---------- The records

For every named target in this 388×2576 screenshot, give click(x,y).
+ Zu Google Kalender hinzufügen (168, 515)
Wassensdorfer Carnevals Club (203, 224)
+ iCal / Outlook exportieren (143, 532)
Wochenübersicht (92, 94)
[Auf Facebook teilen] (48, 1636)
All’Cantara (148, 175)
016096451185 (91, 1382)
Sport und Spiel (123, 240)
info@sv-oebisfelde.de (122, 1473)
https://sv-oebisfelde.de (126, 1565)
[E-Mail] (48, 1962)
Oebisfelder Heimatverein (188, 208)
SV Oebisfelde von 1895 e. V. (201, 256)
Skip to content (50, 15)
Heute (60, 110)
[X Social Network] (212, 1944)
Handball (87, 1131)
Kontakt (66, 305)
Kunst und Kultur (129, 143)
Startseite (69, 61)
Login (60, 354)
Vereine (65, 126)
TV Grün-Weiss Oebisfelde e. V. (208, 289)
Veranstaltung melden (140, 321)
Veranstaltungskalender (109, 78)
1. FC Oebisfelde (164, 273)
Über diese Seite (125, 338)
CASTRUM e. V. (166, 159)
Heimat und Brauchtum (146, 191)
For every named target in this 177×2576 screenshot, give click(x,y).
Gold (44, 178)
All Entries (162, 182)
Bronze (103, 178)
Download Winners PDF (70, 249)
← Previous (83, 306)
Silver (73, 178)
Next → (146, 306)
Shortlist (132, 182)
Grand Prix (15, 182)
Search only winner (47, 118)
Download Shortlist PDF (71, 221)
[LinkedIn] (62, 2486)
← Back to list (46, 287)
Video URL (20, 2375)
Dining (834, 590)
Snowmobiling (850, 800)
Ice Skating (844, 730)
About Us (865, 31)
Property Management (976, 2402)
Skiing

--------------------

**To be done**
Render every line of the records above as a numbered list, leaving out any blank lines.

**The reply**
1. For every named target in this 388×2576 screenshot, give click(x,y).
2. + Zu Google Kalender hinzufügen (168, 515)
3. Wassensdorfer Carnevals Club (203, 224)
4. + iCal / Outlook exportieren (143, 532)
5. Wochenübersicht (92, 94)
6. [Auf Facebook teilen] (48, 1636)
7. All’Cantara (148, 175)
8. 016096451185 (91, 1382)
9. Sport und Spiel (123, 240)
10. info@sv-oebisfelde.de (122, 1473)
11. https://sv-oebisfelde.de (126, 1565)
12. [E-Mail] (48, 1962)
13. Oebisfelder Heimatverein (188, 208)
14. SV Oebisfelde von 1895 e. V. (201, 256)
15. Skip to content (50, 15)
16. Heute (60, 110)
17. [X Social Network] (212, 1944)
18. Handball (87, 1131)
19. Kontakt (66, 305)
20. Kunst und Kultur (129, 143)
21. Startseite (69, 61)
22. Login (60, 354)
23. Vereine (65, 126)
24. TV Grün-Weiss Oebisfelde e. V. (208, 289)
25. Veranstaltung melden (140, 321)
26. Veranstaltungskalender (109, 78)
27. 1. FC Oebisfelde (164, 273)
28. Über diese Seite (125, 338)
29. CASTRUM e. V. (166, 159)
30. Heimat und Brauchtum (146, 191)
31. For every named target in this 177×2576 screenshot, give click(x,y).
32. Gold (44, 178)
33. All Entries (162, 182)
34. Bronze (103, 178)
35. Download Winners PDF (70, 249)
36. ← Previous (83, 306)
37. Silver (73, 178)
38. Next → (146, 306)
39. Shortlist (132, 182)
40. Grand Prix (15, 182)
41. Search only winner (47, 118)
42. Download Shortlist PDF (71, 221)
43. [LinkedIn] (62, 2486)
44. ← Back to list (46, 287)
45. Video URL (20, 2375)
46. Dining (834, 590)
47. Snowmobiling (850, 800)
48. Ice Skating (844, 730)
49. About Us (865, 31)
50. Property Management (976, 2402)
51. Skiing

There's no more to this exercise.